The Prime Minister is the leader of Australia, right? The Australian Constitution doesn’t think so. According to section 61, executive power is vested in the monarch as exercised by their Governor-General. What the Constitution doesn’t tell you is that the Governor-General’s power is subject to the PM’s advice. So while the Governor-General holds all the power, they’re practically powerless: a mostly invisible and ceremonial figure who signs the bills and drapes medals onto honourable Australians. Everyone can name the Prime Minister; you’d be lucky to find anyone who could name the Governor-General.

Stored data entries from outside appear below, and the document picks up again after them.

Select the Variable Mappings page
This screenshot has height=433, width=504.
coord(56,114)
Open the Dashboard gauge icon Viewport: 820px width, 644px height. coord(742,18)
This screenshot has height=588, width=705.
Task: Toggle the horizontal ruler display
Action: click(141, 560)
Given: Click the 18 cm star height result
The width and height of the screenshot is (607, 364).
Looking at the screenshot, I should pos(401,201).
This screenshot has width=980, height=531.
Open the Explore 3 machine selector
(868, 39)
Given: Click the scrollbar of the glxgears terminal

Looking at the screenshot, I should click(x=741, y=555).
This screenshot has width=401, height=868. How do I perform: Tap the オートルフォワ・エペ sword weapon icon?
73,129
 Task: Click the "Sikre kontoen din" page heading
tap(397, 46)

Recently, many learned the name, David Hurley, for the first time. It was revealed that former Prime Minister Scott Morrison advised Governor-General Hurley to appoint Morrison to five ministries without informing the government or the public. Bound by conventions, the Governor-General followed the Prime Minister’s advice.

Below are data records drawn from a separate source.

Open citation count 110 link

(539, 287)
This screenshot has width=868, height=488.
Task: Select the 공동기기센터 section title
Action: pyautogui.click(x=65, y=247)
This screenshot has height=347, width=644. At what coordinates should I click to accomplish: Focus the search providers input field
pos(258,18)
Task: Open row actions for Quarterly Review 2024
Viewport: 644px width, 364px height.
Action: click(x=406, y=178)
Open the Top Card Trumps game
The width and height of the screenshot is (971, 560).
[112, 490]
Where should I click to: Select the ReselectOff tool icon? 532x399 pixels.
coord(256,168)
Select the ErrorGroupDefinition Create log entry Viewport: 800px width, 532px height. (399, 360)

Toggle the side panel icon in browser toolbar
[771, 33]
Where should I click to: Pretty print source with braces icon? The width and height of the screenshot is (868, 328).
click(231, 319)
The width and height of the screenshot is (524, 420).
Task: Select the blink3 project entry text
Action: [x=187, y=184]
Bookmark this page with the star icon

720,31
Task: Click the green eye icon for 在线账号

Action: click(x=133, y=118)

The press grilled the former PM. How could he fail to inform the public? But others targeted the Governor-General. How could he let this happen? Why didn’t he question Morrison’s advice? Why didn’t he require public disclosure? For the first time in years, the Governor-General was thrust into the spotlight, and whenever this happens, the natural question arises: why do we even have a governor-general in the first place? Why aren’t we a republic?

Republics and Monarchies

A republic is a system of government where executive power is held by the people through their elected representatives. In contrast, a monarchy is where executive power is held by the monarch, a person who holds power until death or abdication.

Australia is a constitutional monarchy, a form of government where the monarch’s power is exercised in accordance with a prescribed constitution. This is opposed to an absolute monarchy such as Saudi Arabia where the King exercises absolute power. In this way, Australia maintains both a strong democracy and the monarchy’s sovereignty.

Much of our understanding of Australian politics doesn’t come from the text of the Constitution but rather, unwritten conventions rooted in the Westminster system of government. In this system, the Governor-General appoints the PM from the House of Representatives – specifically, the leader of the House majority – and acts on the PM’s advice. So while the Governor-General is the Australian head of state, it’s the PM who represents Australia on the world stage.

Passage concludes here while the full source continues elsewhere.